Leap before you can land…
Research scientists at the Southern Illinois University have concluded that primitive frogs learned to jump before they learned to land. The result being a rather inelegant crash landing. I’m sure the frogs were happy that they achieved their goal of getting from A to B, but I do feel sorry for them having to endure the presumably painful landing, not to mention the indignity of having the rest of the pond witness the proceedings!
What struck me about this story, aside from the obvious frog reference (albeit not purple!), was the parallel to Business Intelligence projects that we encounter time and time again. BI systems that are put in place, but whilst the project teams are basking in the glory of accomplishing their goal, often sporting a couple of bruises picked up along the way, the wider business looks on not really knowing what has just happened or understanding how the company or their department are going to benefit from this leap in technology.

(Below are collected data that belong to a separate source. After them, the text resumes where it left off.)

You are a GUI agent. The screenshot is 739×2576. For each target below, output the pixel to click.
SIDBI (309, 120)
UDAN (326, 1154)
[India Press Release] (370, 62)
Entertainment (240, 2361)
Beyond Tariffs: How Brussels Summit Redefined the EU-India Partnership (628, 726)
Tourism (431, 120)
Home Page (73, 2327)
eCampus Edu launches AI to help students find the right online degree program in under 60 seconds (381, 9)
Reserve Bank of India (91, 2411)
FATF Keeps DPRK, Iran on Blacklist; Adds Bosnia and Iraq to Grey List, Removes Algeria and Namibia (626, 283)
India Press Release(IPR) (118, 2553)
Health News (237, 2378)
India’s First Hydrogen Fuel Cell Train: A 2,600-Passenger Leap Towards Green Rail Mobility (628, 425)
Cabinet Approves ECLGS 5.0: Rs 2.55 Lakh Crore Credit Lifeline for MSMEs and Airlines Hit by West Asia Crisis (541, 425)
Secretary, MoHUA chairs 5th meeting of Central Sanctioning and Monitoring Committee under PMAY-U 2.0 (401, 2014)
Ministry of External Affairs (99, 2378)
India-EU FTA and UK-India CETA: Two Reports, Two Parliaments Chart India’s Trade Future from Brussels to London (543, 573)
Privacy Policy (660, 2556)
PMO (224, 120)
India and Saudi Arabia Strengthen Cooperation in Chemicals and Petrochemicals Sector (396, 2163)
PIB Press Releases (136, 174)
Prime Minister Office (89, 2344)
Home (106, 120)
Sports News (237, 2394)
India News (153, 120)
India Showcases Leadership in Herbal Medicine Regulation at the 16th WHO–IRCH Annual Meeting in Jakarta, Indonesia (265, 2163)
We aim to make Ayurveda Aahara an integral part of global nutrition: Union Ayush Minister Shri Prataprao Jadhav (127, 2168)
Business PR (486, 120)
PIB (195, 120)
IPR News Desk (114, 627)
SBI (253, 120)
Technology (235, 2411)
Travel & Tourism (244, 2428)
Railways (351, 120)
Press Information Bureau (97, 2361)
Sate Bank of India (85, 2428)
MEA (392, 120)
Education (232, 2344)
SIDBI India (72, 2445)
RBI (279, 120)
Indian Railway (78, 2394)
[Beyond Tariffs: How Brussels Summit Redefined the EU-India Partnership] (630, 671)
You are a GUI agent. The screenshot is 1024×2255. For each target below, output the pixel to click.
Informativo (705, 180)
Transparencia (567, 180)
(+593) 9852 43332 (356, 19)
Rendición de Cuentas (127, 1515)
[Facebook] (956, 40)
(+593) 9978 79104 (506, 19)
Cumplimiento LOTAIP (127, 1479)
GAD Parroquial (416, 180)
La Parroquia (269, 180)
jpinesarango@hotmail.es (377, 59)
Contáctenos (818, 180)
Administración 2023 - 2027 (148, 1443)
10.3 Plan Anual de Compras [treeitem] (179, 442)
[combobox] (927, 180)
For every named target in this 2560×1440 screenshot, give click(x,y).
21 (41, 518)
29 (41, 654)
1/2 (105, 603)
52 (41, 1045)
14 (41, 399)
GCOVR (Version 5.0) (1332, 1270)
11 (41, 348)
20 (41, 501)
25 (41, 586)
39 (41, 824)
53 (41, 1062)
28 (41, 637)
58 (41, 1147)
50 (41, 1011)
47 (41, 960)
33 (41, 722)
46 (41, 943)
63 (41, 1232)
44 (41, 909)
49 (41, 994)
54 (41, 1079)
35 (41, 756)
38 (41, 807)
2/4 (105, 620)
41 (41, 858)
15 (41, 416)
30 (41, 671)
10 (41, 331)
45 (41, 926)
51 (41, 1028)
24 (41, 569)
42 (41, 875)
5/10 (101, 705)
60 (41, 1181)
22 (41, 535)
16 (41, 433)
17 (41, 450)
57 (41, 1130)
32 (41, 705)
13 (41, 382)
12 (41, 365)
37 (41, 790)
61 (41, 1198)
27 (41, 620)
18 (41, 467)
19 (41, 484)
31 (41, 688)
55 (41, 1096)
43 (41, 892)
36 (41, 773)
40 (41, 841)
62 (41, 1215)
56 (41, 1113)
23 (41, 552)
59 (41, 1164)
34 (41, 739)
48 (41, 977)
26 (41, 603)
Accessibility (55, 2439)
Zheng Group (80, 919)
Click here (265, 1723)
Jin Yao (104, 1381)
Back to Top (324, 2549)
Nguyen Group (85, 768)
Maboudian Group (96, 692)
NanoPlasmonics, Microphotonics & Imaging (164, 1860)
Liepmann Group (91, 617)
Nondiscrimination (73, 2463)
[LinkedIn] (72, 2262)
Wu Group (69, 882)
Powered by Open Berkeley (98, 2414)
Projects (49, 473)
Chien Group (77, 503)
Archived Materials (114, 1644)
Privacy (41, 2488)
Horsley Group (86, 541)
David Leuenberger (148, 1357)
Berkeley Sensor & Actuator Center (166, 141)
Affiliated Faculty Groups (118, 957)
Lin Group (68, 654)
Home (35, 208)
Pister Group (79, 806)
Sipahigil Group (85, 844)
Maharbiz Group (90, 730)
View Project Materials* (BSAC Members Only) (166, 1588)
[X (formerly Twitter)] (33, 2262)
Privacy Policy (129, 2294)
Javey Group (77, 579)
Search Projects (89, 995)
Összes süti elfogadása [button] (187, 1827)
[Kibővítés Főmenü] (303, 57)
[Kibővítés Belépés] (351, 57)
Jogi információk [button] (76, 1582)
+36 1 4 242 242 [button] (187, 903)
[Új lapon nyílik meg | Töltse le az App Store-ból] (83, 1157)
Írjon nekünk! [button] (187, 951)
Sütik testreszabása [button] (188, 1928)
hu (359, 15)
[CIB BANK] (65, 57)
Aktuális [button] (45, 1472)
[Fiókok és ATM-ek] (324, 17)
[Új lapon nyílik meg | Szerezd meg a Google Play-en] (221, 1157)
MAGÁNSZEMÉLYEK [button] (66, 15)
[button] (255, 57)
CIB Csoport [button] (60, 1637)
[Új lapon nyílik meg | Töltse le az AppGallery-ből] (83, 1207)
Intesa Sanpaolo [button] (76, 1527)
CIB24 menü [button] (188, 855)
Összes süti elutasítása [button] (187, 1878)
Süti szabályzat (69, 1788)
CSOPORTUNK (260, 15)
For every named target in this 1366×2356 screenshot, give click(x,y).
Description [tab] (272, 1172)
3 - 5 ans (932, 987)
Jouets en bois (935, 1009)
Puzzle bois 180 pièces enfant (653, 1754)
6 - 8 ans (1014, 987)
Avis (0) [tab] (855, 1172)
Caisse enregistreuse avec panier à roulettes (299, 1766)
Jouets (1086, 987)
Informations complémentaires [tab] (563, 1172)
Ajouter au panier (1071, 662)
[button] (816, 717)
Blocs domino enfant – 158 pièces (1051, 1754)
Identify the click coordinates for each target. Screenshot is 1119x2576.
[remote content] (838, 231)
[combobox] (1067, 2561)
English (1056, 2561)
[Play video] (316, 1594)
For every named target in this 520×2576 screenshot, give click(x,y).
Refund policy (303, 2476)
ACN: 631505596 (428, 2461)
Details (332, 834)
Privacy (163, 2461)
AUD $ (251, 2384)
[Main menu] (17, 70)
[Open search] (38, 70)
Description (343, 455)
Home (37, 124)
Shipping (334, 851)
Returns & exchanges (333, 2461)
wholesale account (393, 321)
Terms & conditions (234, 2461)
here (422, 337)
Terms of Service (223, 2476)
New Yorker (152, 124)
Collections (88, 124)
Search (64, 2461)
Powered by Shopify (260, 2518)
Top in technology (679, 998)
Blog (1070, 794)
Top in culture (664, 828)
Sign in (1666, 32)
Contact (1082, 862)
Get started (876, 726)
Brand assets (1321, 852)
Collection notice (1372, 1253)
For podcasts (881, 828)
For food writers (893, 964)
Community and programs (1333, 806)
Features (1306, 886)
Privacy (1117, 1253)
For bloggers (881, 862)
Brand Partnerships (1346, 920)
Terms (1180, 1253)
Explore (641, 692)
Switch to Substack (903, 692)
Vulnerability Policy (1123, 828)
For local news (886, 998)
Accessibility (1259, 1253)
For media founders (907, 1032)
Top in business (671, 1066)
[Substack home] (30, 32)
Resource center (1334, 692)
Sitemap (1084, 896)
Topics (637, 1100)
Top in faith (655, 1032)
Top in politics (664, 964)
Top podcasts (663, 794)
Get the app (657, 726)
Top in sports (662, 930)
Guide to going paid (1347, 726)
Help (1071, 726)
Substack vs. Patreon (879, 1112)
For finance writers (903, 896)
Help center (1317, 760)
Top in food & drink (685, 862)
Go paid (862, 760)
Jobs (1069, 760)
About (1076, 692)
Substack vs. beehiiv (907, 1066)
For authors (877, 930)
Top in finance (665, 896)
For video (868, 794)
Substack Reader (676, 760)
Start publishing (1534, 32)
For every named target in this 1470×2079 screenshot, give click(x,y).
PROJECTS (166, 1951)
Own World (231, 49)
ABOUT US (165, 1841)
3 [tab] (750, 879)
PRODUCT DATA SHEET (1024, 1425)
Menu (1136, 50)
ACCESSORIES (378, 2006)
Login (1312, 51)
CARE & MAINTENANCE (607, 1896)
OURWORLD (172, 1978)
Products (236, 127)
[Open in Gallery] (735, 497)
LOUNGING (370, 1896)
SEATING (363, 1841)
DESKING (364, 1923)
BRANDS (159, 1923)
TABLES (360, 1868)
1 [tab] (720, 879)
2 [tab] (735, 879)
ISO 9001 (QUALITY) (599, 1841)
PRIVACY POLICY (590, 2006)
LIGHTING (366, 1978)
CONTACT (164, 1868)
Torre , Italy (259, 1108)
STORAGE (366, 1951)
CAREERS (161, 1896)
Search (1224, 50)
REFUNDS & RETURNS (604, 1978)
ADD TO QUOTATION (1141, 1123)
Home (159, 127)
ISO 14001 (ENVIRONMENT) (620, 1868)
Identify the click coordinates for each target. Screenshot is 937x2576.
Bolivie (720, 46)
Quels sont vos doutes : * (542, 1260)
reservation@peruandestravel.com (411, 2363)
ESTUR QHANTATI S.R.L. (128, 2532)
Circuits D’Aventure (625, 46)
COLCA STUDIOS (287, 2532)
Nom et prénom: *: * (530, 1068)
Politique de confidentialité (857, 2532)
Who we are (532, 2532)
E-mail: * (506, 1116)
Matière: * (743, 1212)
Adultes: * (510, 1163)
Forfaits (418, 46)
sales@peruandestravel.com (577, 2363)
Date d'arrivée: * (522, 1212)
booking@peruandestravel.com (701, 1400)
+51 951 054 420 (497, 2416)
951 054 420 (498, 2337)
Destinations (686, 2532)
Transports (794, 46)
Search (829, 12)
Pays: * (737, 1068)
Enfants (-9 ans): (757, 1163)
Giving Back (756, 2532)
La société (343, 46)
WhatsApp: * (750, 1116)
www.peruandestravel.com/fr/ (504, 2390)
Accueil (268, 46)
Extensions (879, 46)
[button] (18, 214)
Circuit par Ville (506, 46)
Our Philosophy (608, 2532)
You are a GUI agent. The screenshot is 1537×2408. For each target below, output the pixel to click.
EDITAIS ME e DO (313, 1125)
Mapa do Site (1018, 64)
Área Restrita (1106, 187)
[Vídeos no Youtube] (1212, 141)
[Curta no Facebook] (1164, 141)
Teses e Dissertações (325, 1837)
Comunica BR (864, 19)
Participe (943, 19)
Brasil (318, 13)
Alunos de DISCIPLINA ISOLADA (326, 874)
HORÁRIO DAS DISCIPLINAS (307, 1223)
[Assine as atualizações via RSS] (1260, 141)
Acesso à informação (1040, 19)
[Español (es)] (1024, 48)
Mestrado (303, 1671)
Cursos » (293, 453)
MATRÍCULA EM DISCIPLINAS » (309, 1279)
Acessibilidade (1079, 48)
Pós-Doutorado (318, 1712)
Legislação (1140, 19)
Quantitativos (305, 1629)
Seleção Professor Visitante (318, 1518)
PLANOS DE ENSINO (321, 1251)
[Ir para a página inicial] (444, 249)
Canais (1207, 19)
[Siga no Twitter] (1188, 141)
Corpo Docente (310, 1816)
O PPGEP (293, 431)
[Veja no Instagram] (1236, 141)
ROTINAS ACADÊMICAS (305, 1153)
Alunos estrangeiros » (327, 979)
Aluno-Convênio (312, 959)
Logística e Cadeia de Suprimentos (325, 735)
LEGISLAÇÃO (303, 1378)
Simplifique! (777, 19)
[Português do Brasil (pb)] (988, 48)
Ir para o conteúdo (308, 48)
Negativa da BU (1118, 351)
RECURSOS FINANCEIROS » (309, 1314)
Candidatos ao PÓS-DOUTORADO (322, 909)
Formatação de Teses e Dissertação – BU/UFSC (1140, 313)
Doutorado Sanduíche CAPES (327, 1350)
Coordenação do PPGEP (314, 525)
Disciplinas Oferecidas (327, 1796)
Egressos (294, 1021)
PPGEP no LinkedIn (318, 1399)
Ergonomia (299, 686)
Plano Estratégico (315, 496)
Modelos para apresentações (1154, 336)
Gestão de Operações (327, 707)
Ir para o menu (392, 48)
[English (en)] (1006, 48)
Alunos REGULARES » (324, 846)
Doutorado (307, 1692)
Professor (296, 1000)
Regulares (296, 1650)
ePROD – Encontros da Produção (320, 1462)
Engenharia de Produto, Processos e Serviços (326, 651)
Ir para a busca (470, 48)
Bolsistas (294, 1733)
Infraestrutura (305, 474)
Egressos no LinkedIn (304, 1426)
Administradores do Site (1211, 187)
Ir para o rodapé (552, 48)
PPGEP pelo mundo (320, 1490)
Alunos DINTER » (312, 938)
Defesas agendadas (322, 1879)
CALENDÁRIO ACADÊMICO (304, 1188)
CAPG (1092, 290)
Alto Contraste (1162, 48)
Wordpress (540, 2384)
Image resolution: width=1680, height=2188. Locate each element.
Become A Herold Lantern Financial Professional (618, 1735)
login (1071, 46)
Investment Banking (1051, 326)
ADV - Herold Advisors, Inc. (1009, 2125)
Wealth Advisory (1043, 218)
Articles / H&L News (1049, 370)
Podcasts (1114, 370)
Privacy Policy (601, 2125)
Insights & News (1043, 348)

Although BI, as both a business function and technical toolset, has long since reached maturity, its adoption within SMEs is still surprisingly in its youth. Most companies who embark on a BI project seem to do so either because they have been sold on a fantastic vision of the future of information management, or because they have a specific business need to solve. Whatever the reasons for initiating a BI project, there is often very little thought given to how this new information system is likely to impact the wider business, or how the system can be utilised to provide far more benefit than the original project scope called for.
There are two aspects to this impact, the pain and the gain.
The gain
When the company’s data is cleaned, consolidated and remodelled to make reporting and analysis more simple (one of the primary goals of a BI project), the tendency is to use that system to reproduce the company’s old static reports but in a slightly more glossy fashion, only faster and more accurate. This stops far short of what a good data warehouse or cube is capable of. Enter self-service BI.
Self-service BI essentially allows your employees to have a level of (secured) access to the underlying BI data, combined with the right tools to perform their own analysis. This enables them to not just consume their old static reports, but to pro-actively go digging for information, knowledge and a greater understanding of your company. Gone are the days when requiring a change to a report has to be documented, requested, specified, programmed, tested & released. A well designed data warehouse and cube, along with the right client tools (often just Excel), enables a user to just do it themselves with the bare minimum of training (if any), whilst retaining the confidence that the resulting report is accurate; the warehouse/cube take care of ensuring the underlying business logic is right.
The pain
A data warehouse is, by definition, a combined set of data from a variety of source systems. This means that any change to the source systems must be assessed for their impact on the warehouse. After putting a sparkly new BI infrastructure in place, you don’t want it to fall over because someone changed the structure of a source database or extract file! This adds a layer of change control that may not have existed before, and can cause some headaches.
There is usually a moderately large requirement for business users’ time, both to help the BI architect to understand and model the business properly, and also in testing.
Pain but no gain?
So, if the benefits such as self service BI (with dashboards, data mining, KPIs, PowerPivot etc. etc) are not adopted and utilised, the business is left having made an impressive technology leap, but is then stuck with the impact on source systems, a bill, and confusion from staff who don’t see the benefit of getting their old reports via a different method.
Evolution taught the frog that by landing properly, he can quickly jump again to go even further, and avoid the pain in the meantime.